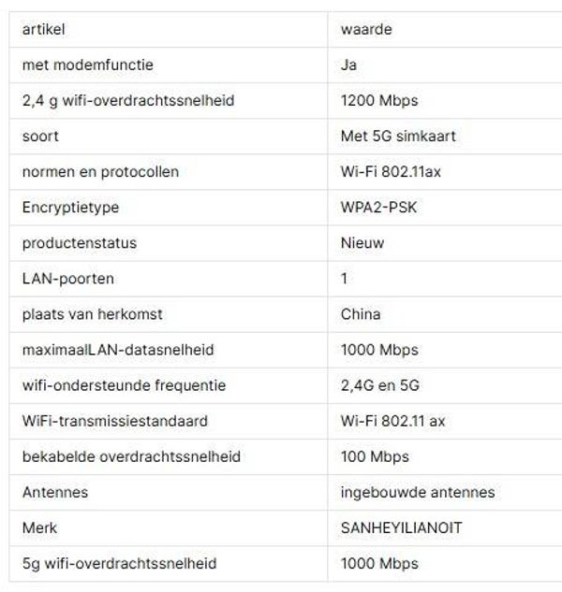Click the '100 Mbps' value cell
Screen dimensions: 562x592
(x=375, y=456)
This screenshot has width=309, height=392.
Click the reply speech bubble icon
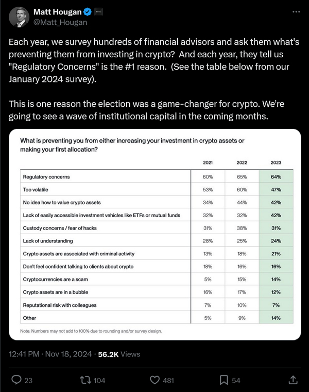[x=16, y=380]
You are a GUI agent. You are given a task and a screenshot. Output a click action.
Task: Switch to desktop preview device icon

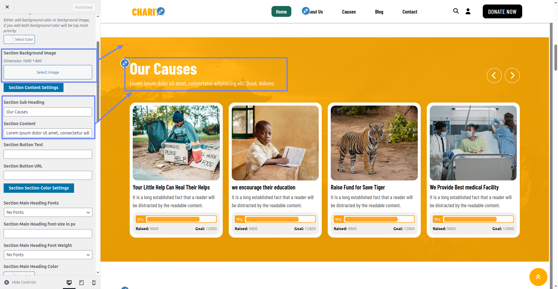[69, 283]
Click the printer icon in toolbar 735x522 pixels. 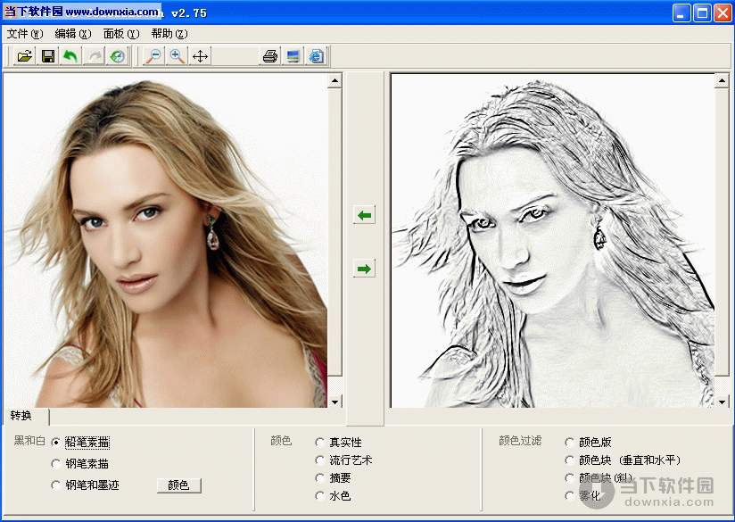click(269, 56)
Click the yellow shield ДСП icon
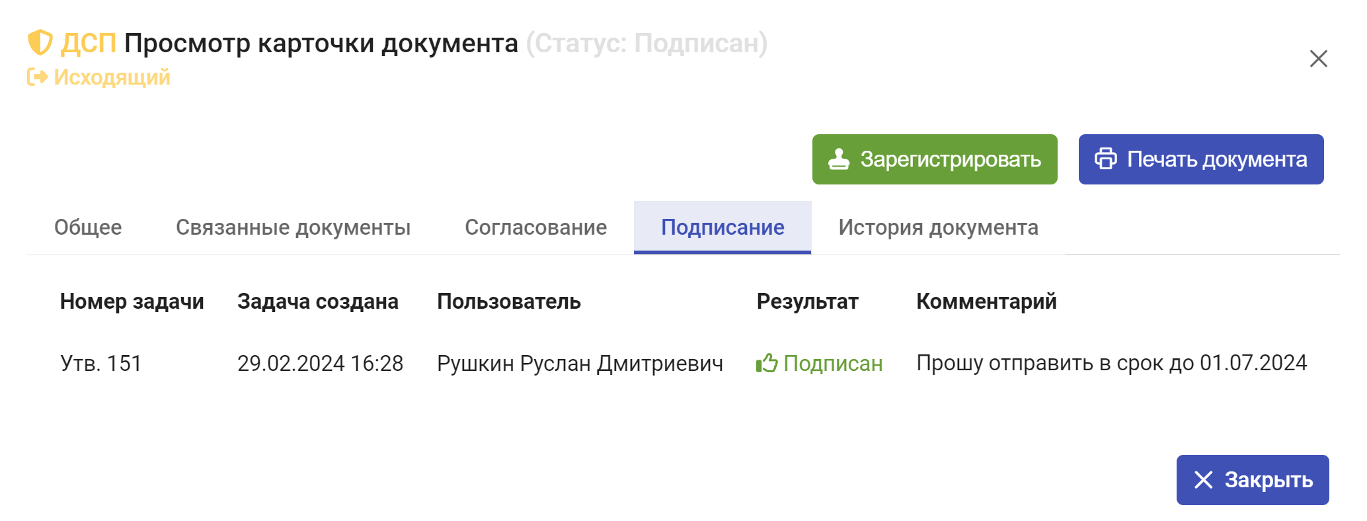Screen dimensions: 1367x521 40,43
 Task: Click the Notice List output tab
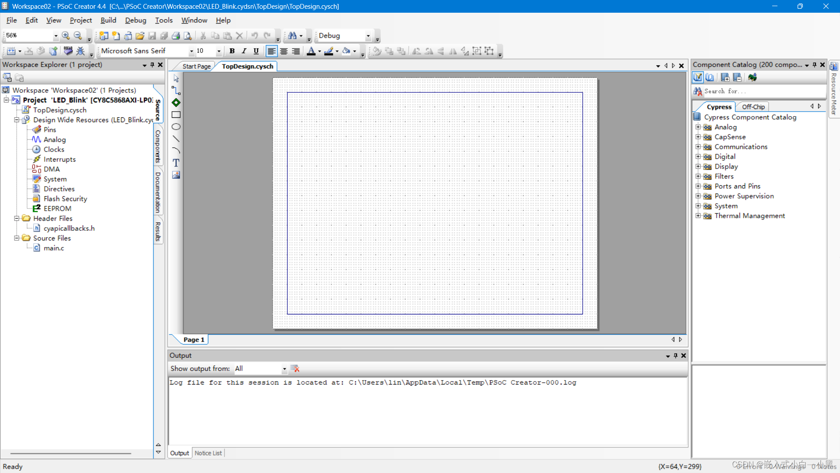[x=208, y=453]
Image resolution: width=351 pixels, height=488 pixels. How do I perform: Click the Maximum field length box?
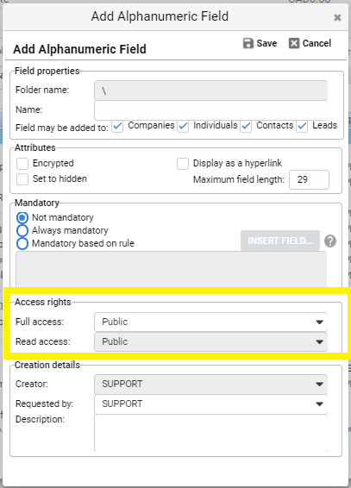(309, 179)
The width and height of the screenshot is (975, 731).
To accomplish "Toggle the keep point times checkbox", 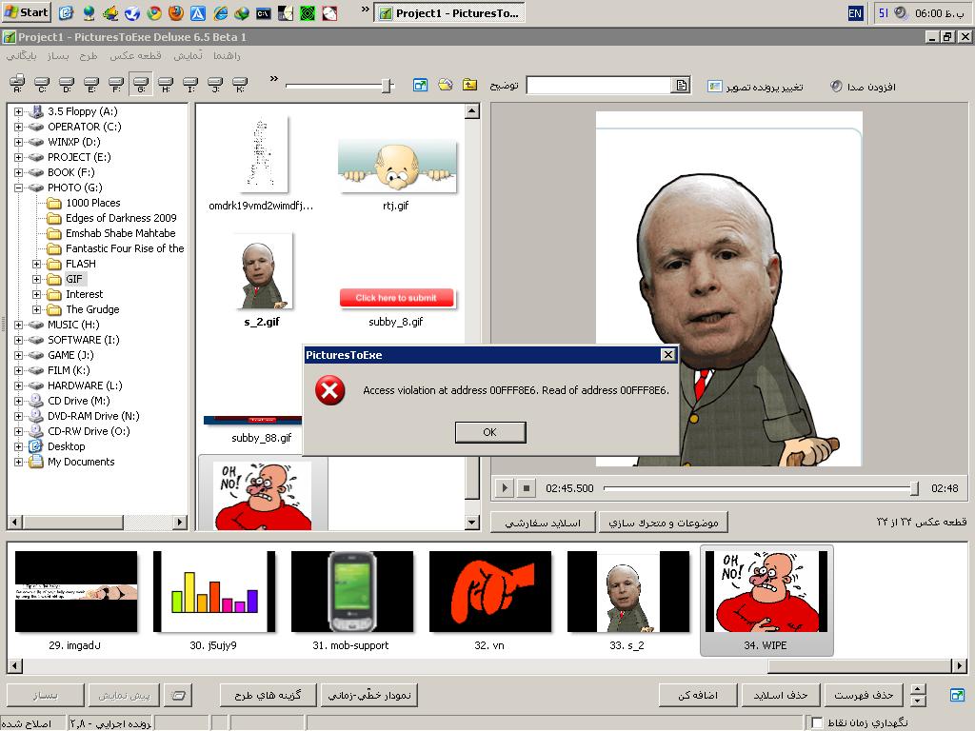I will pyautogui.click(x=817, y=723).
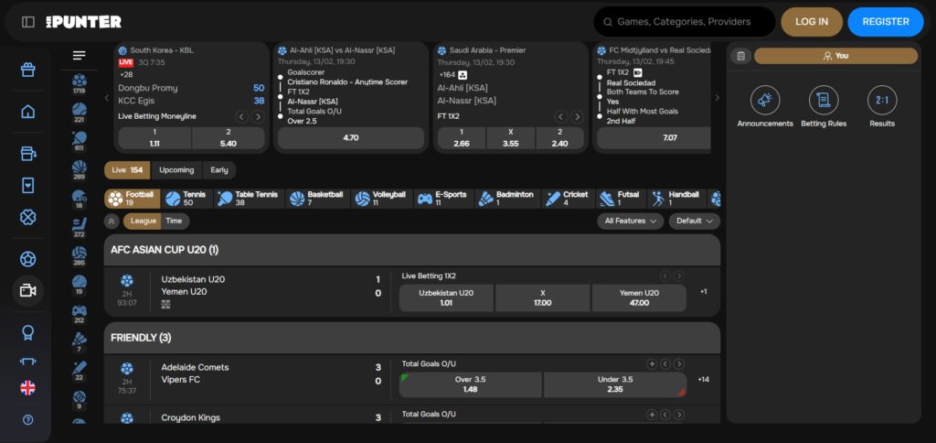Open the Default sort dropdown

tap(694, 221)
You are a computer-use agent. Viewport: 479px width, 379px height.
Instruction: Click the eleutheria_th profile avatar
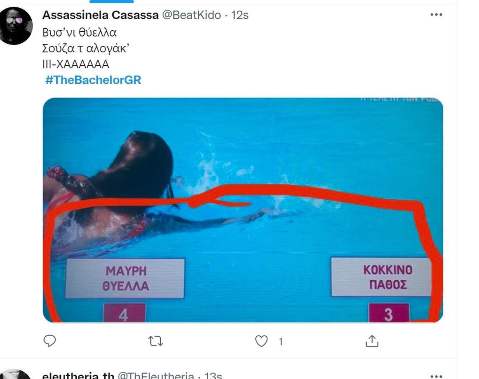pyautogui.click(x=15, y=375)
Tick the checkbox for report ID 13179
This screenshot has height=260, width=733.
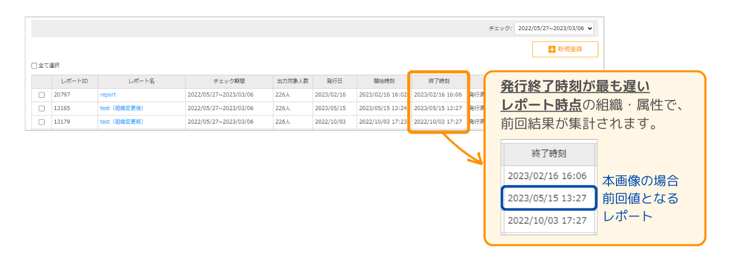click(42, 122)
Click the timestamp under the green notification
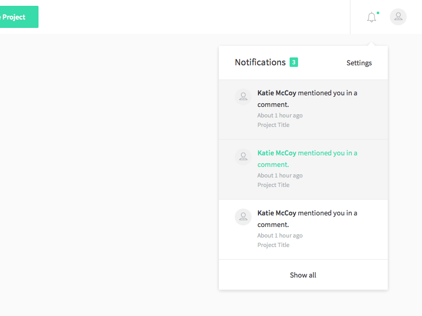Viewport: 422px width, 316px height. (x=280, y=175)
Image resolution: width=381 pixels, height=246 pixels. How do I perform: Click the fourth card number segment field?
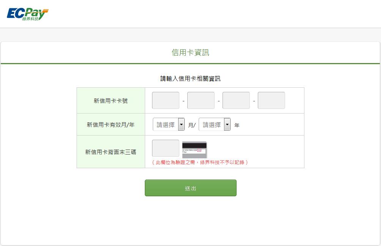pos(271,100)
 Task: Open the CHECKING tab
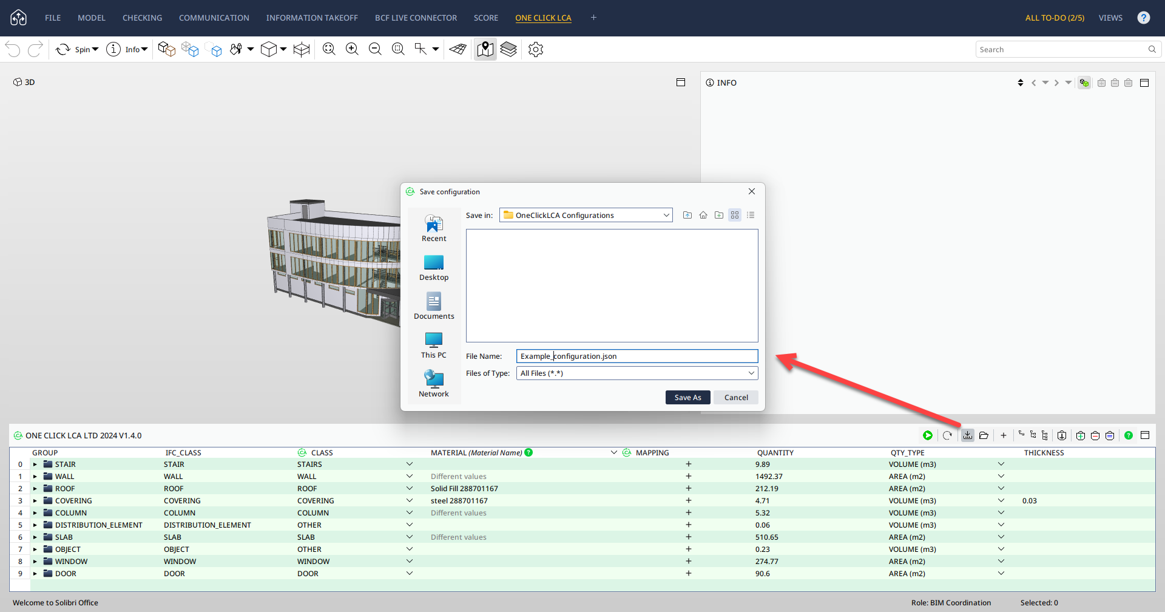[x=142, y=18]
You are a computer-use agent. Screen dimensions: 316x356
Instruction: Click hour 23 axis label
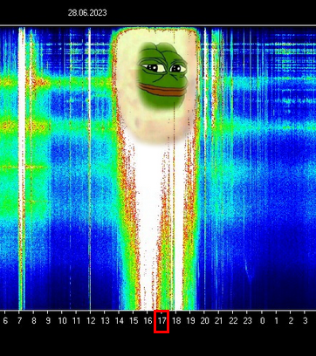pos(247,321)
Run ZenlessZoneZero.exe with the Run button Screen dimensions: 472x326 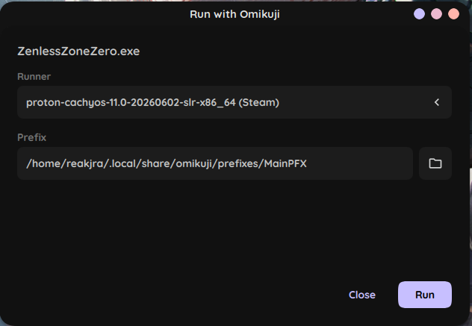point(425,295)
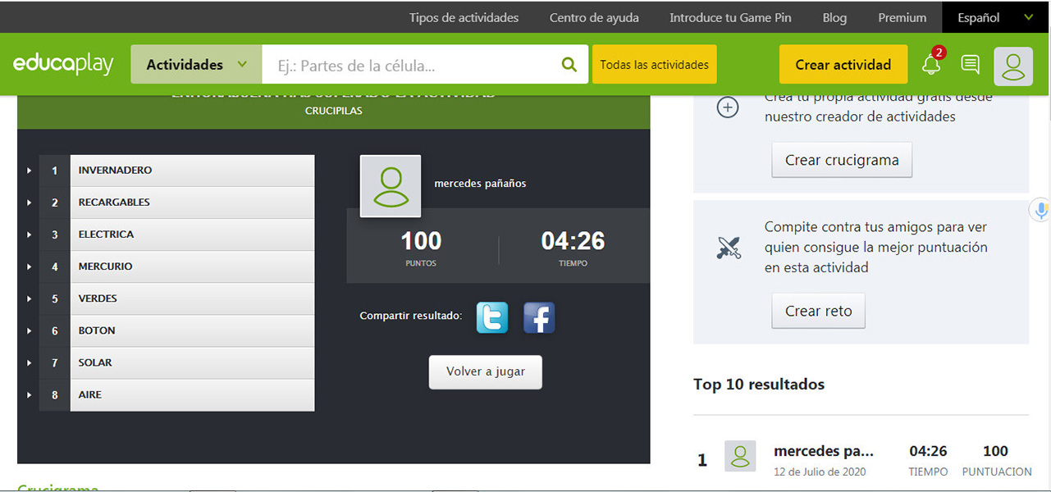Image resolution: width=1051 pixels, height=492 pixels.
Task: Select the SOLAR answer row
Action: click(192, 362)
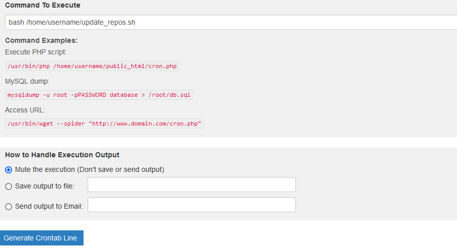Click the Send output to Email text box

191,205
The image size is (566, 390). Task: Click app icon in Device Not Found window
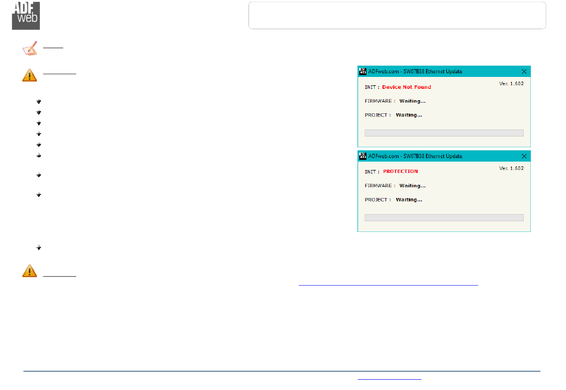click(x=362, y=71)
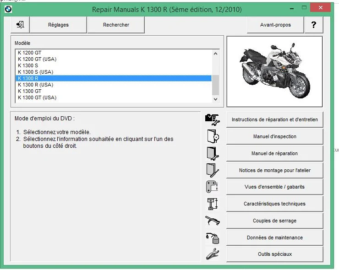The width and height of the screenshot is (339, 270).
Task: Click the K 1300 R motorcycle thumbnail image
Action: 274,71

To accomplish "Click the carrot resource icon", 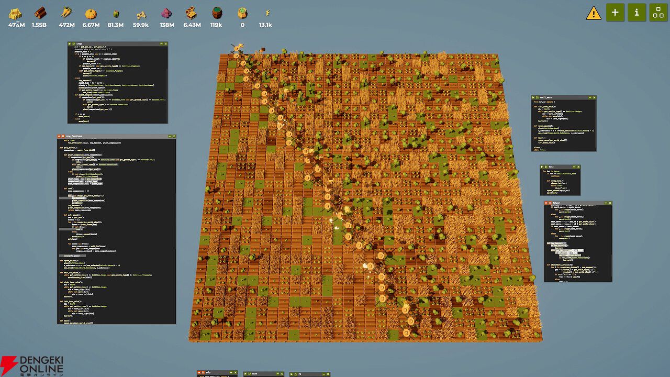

• • •

-- ASSIGNED TASK --
Above are the records; return the lines in them from the one with "Click the yellow shield ДСП icon" to the one with "The width and height of the screenshot is (975, 731).", inclusive, exactly and without images.

-- EXPECTED OUTPUT --
Click the yellow shield ДСП icon
Screen dimensions: 1367x521 40,43
 Task: Click the Notice List output tab
[x=208, y=453]
Image resolution: width=351 pixels, height=488 pixels. How do I perform: Click the Maximum field length box?
(309, 179)
The width and height of the screenshot is (975, 731).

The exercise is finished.